» Passage shown:
____
The selector mechanism 20c is remotely operated by the vehicle driver to
selectively connect the second output shaft 17b or the differential
carrier 21 to the rear differential 16 through an intermediate drive shaft
17c. The selector mechanism 20c includes a coupling sleeve 29 which is
slidably mounted on the output shaft 17b and drive shaft 17c for rotation
therewith. The coupling sleeve 29 has a first internally splined portion
29a slidably engaged with an externally splined portion of output shaft
17b, a second internally splined portion 29b slidably engaged with an
externally splined portion of drive shaft 17c, and an externally splined
portion 29c engageable with an internally splined portion of the sleeve
portion 21c of differential carrier 21. A remotely operated shift fork 29d
is engaged with the coupling sleeve 29 to shift it between first and
second positions I and II. When retained in the first position I, the
coupling sleeve 29 provides a drive connection between the output shaft
17b and the drive shaft 17c. When shifted to the second position II, the
coupling sleeve 29 provides a drive connection between the differential
carrier 21 and the drive shaft 17c.
In operation of the power transfer device 20, the planetary carrier 26 is
applied with output drive torque from the transmission 13 through a final
speed reduction gear train including the intermeshed bevel gears 13a and
18, and in turn, the differential case 22 is applied with the drive torque
from the carrier 26 to drive the side gears 24a and 24b through the pinion
gears 23a. Thus, the first and second output shafts 17a and 17b are
applied with the drive torque at a gear ratio of the side gears 24a and
24b. Assuming that the coupling sleeve 29 of selector mechanism 20c is
retained in the first position I, the split drive torque to the first
output shaft 17a is transmitted to the front road wheels 32a and 32b by
way of the front propeller shaft 14, front differential 15, and split axle
parts 31a and 31b, while the split drive torque to the second output shaft
17b is transmitted to the rear road wheels 34a and 34b through the
coupling sleeve 29, drive shaft 17c, rear differential 16, and split axle
parts 33a and 33b.
____
» Item-locating records:
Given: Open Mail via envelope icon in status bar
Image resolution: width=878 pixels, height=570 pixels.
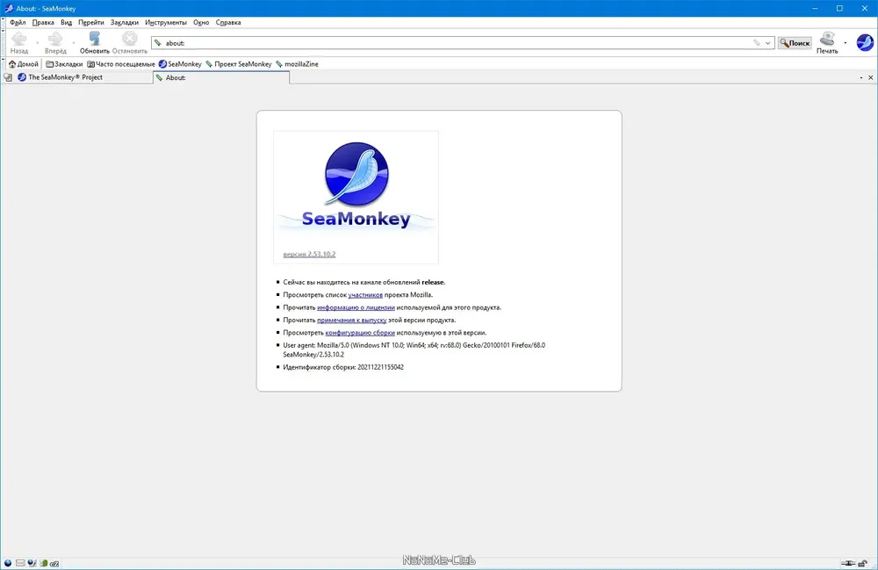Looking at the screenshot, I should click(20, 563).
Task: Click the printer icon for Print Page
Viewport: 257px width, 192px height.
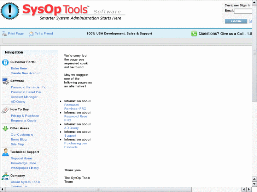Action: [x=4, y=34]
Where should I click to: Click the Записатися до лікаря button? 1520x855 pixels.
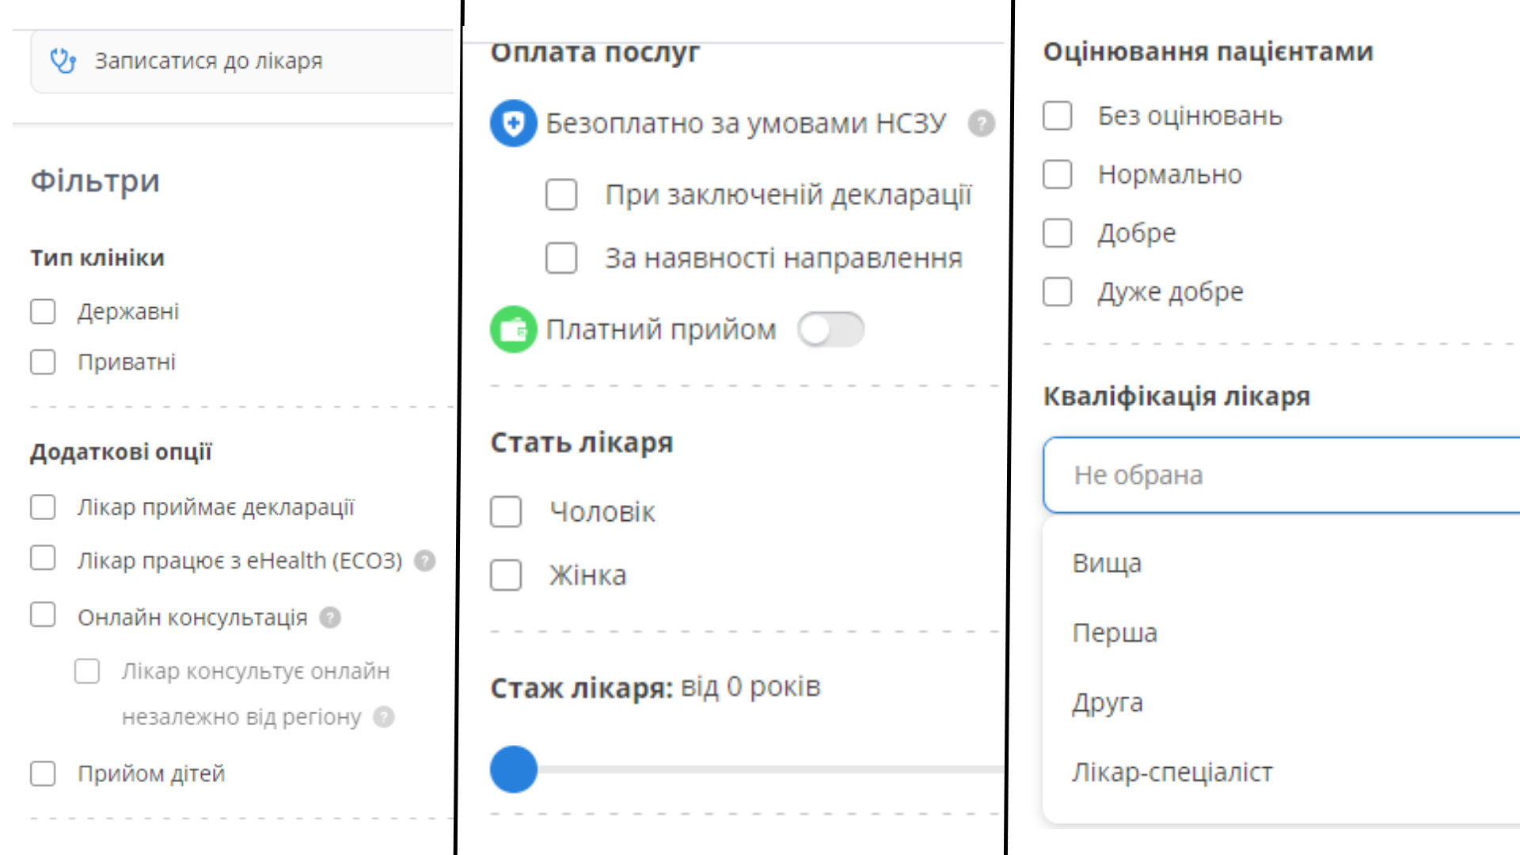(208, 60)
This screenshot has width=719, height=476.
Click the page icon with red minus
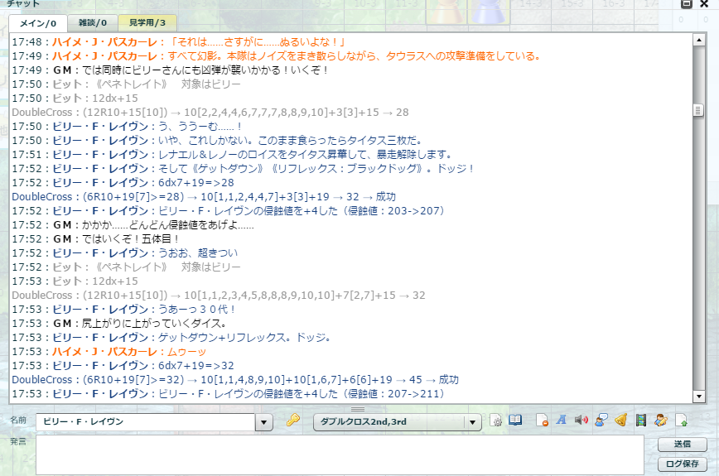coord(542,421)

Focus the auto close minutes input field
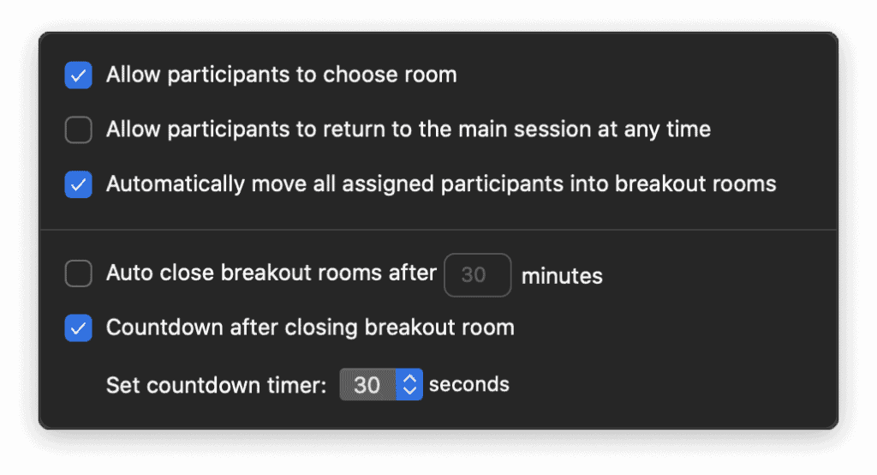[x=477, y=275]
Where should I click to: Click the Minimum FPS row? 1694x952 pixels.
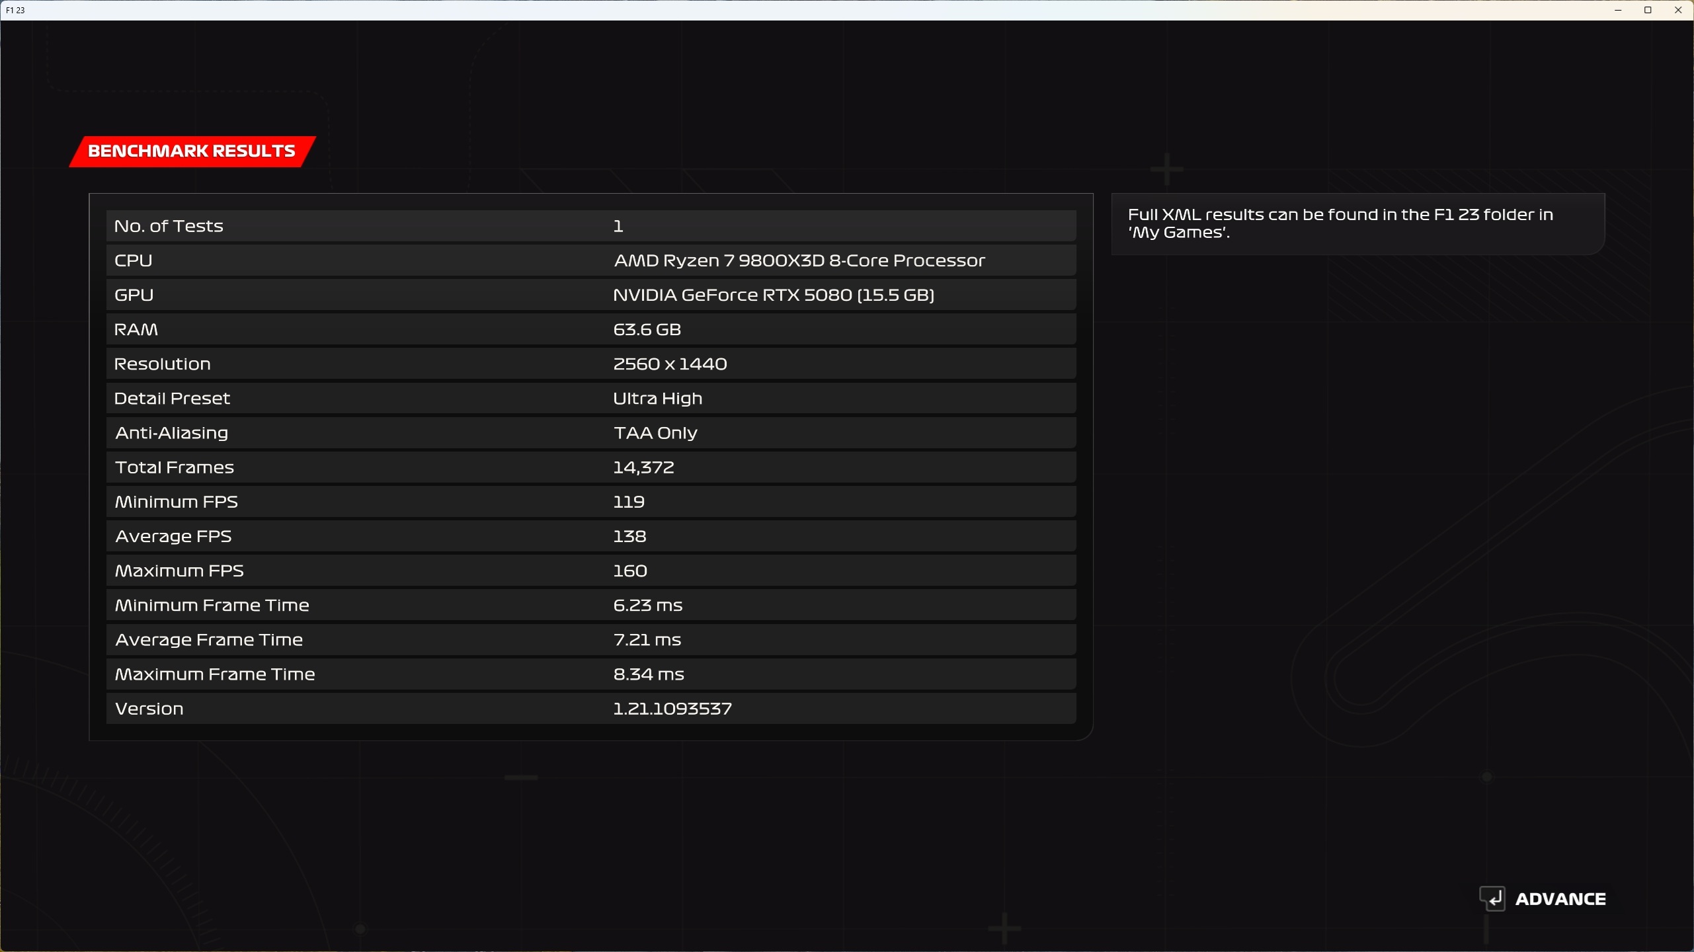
____
» Problem requirements: In the drive-train passage, which part does the remotely operated shift fork 29d move between positions I and II? Draw only on the drive-train passage, not on the material.

» Task result: The coupling sleeve 29.